The clinical indications of an underlying PIDD conclude severe and/or early-onset eczema, features of immunodeficiency. Notably, the phenotypes of PIDDs and atopic dermatitis partially overlap, presenting with increased serum IgE levels, eosinophilia, and eczema lesions, which indicates the shared immune pathways. Indeed, atopic dermatitis is an inflammatory skin disease caused by multiple factors, among which dysregulated type 2 immunity driven by Th2 cells plays a crucial role. Here, HIES including STAT3 deficiency and STAT3-related deficiency is also associated with activated Th2 responses and decreased Th17 generations; CARD11 deficiency, IPEX syndrome, STAT5B deficiency, and OS affect Treg diversity or function that regulates Th2 immunity. WAS and DOCK8 deficiency are associated with impaired actin assembly and immunological synapse formation, and XLA shows B cells deficiency. These discoveries provide additional insights into the pathogenesis of atopic disorders. For the diagnosis of PIDDs with atopic dermatitis-like lesions, laboratory tests that consist of blood counts, lymphocyte subsets count and serum immunoglobulin levels are recommended for suspected patients. Low lymphocyte counts can be indicative of OS, XLA, or DOCK8 deficiency, and WAS is supported if showing low mean platelet volume. Flow cytometric analysis is a valuable tool especially for identifying STAT3-HIES that low Th17 cell counts can point toward STAT3 related disorders. However, assessment of genes and family history of affected subjects are mandatory for differentiation.

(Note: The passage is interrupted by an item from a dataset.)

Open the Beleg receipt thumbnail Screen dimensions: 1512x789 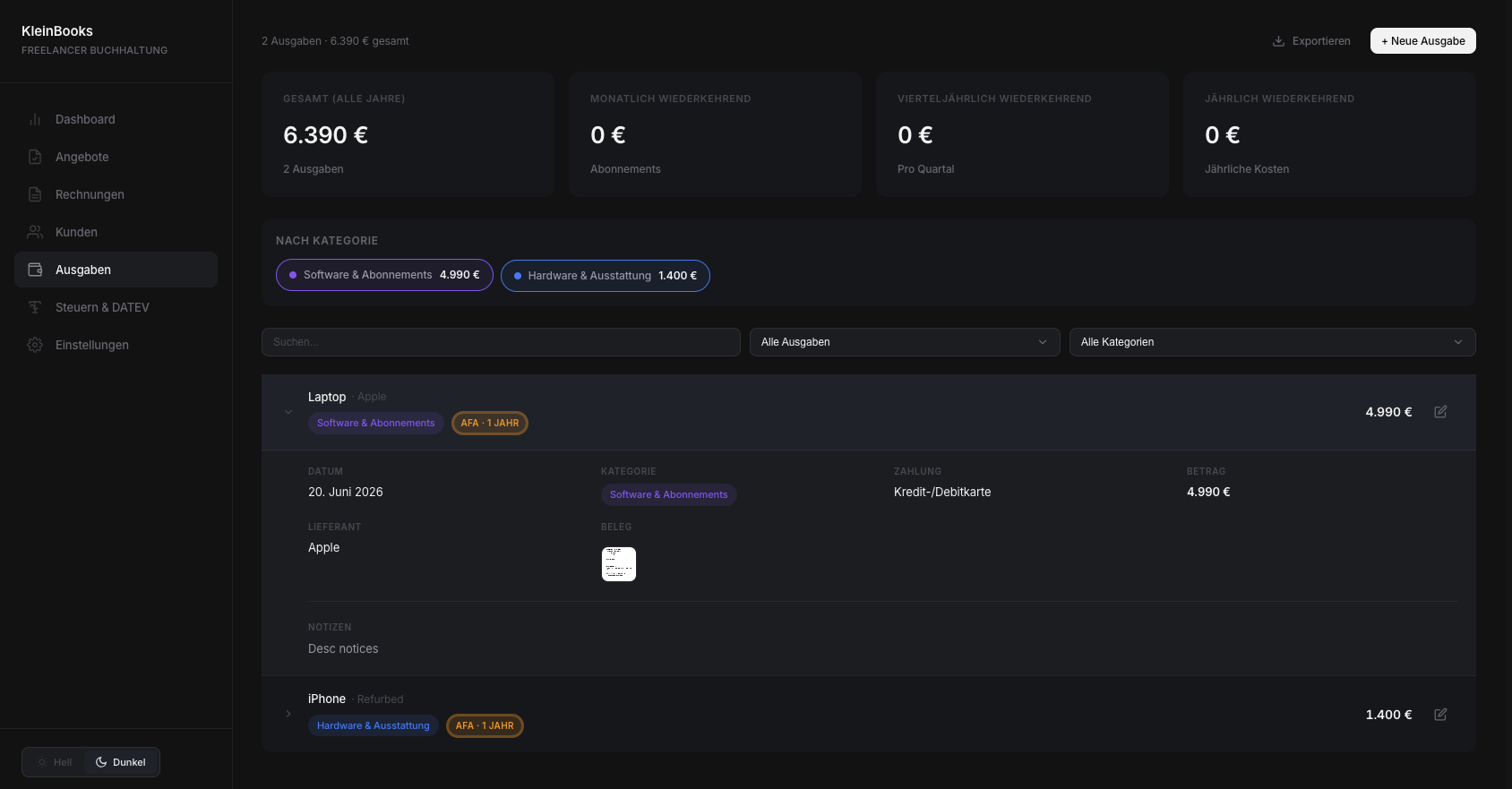(x=619, y=564)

As for metabolic genodermatitis, indicators in metabolism show great importance: Zn deficiency is associated with the phenotype of perioral and perianal dermatitis, diarrhea highly suggests AE resulting from SLC39A4 mutations; organic acidemia reminds us to pay attention to MCD related to BT and HLCS variants; reduced prolidase enzyme activity and elevated levels of imidodipeptids hint us with PEPD-associated PD.

Apart from all the immunologic and metabolic diseases, rare syndromes should always be taken into consideration in diagnosing eczema-like dermatitis. However, it is so hard to distinguish rare syndromes due to their complex clinical manifestations. Genetic analysis provides us with clear diagnosis clues: SAM syndromes are linked with DSG1 and DSP mutations; NS is due to LOF mutations in the SPINK5 gene; CDSN variants are always detected in PSS-B patients.

The recognition of these pathogeneses shed new light on clinical and mechanistic associations among allergy, metabolism, and desquamation. Comprehensive knowledge of the regulation of immunological, metabolic, and keratinization functions and the potential therapeutic agents are depicted. Emphatically, genetic analysis is still crucial and essential for definitive diagnosis. Early diagnosis allows for prompt and specific treatments prior to the onset of complications. Aside from the direct influence on the affected subject, research on the atopic dermatitis-like syndrome not only broadens our understanding of human biology but also promotes development in the management of common conditions.